## [Data entries]
════

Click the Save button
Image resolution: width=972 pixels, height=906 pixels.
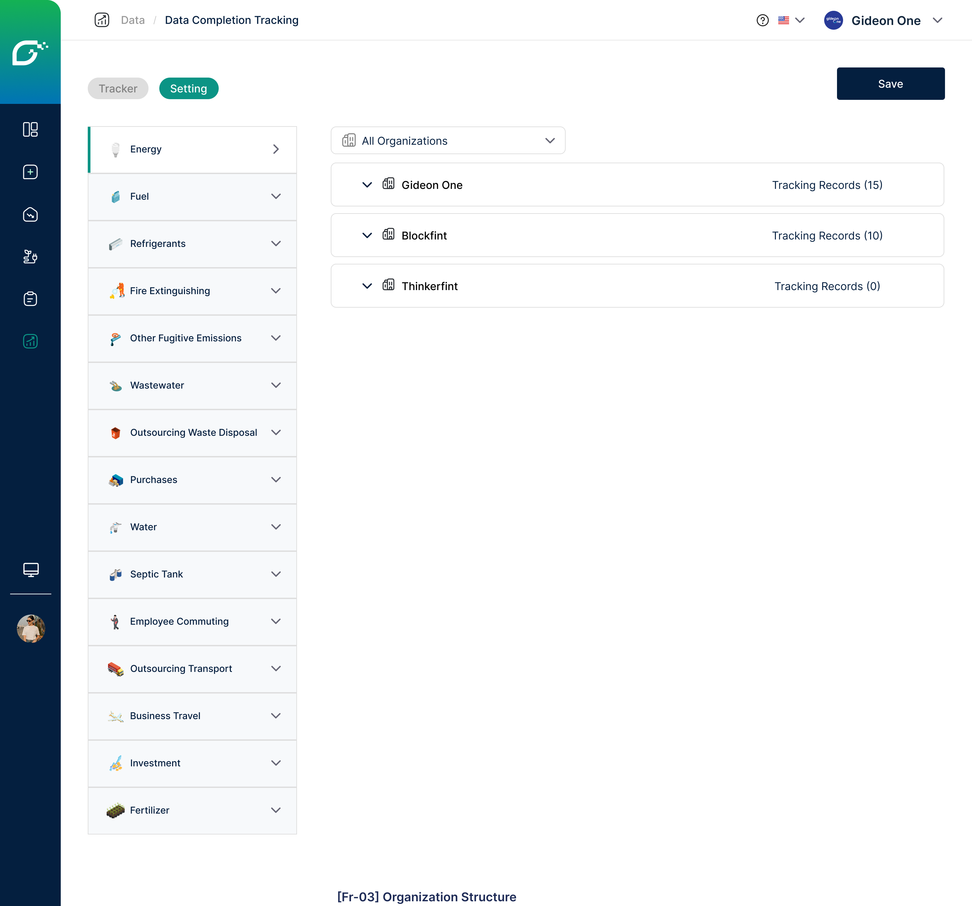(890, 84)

════

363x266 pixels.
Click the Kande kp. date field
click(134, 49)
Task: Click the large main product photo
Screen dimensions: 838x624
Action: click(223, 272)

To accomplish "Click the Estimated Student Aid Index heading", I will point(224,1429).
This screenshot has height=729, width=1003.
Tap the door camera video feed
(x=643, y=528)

════

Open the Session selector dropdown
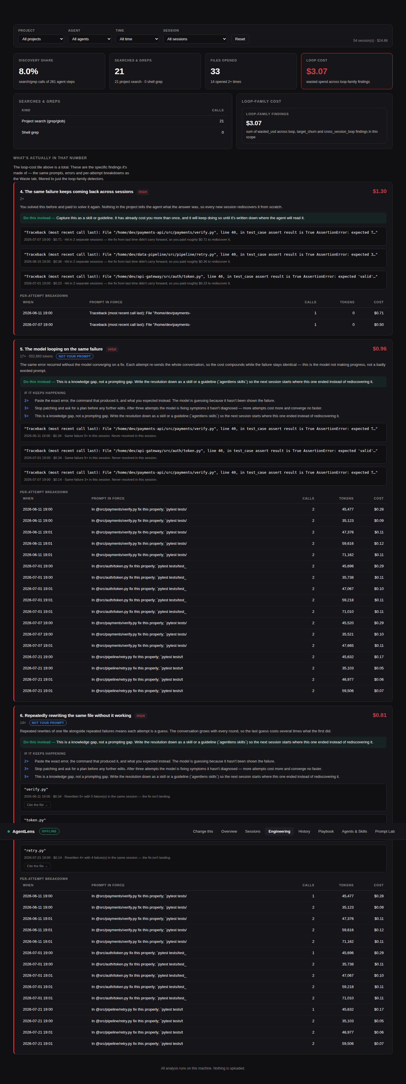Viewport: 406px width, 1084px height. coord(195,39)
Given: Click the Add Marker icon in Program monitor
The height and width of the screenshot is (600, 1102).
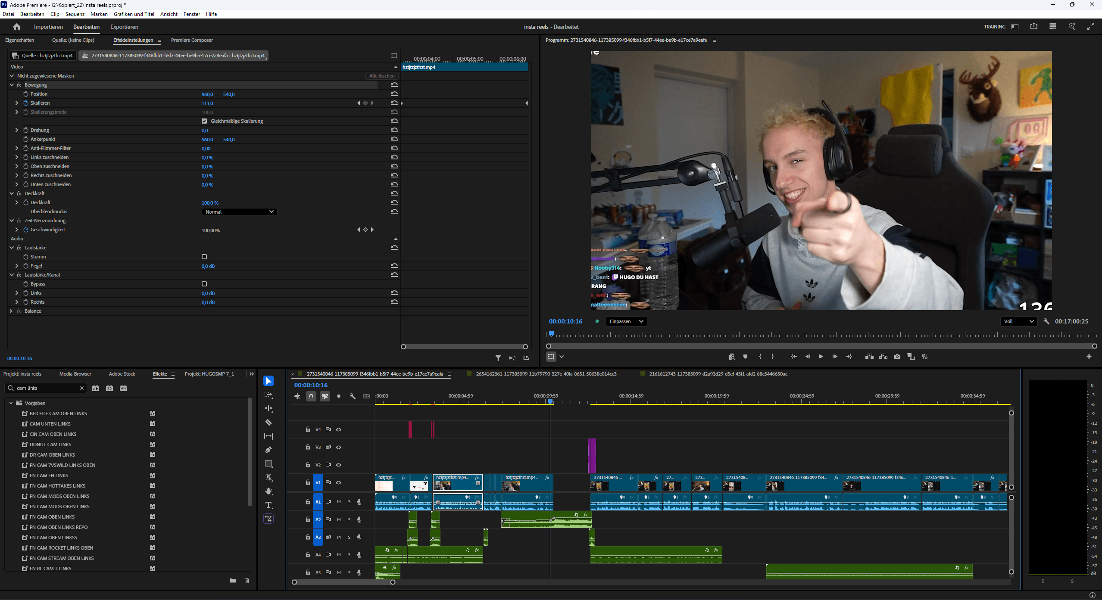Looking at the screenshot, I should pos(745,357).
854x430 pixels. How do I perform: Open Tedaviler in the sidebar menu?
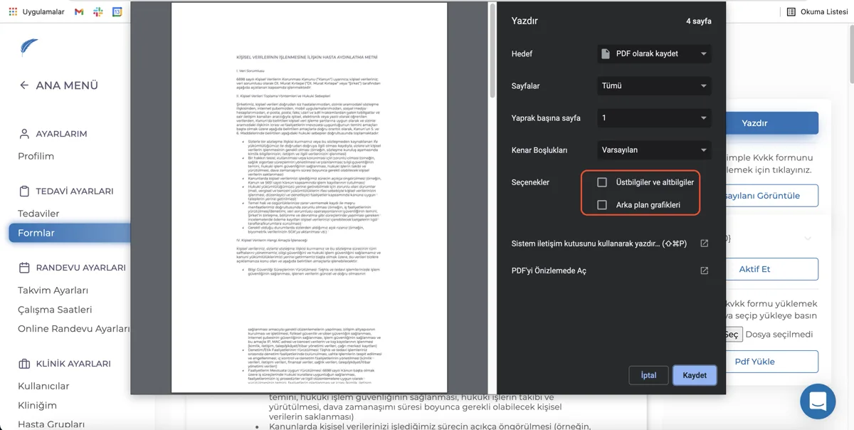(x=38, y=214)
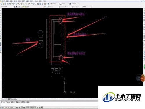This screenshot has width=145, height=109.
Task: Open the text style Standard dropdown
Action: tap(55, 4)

════

## [Objective]
Copy out the records word for word, from the line containing "363x266 pixels." to the line containing "(x=643, y=528)", including both of those lines.

## [Response to the task]
363x266 pixels.
Click the Kande kp. date field
click(134, 49)
Task: Click the large main product photo
Screen dimensions: 838x624
Action: click(223, 272)

To accomplish "Click the Estimated Student Aid Index heading", I will point(224,1429).
This screenshot has height=729, width=1003.
Tap the door camera video feed
(x=643, y=528)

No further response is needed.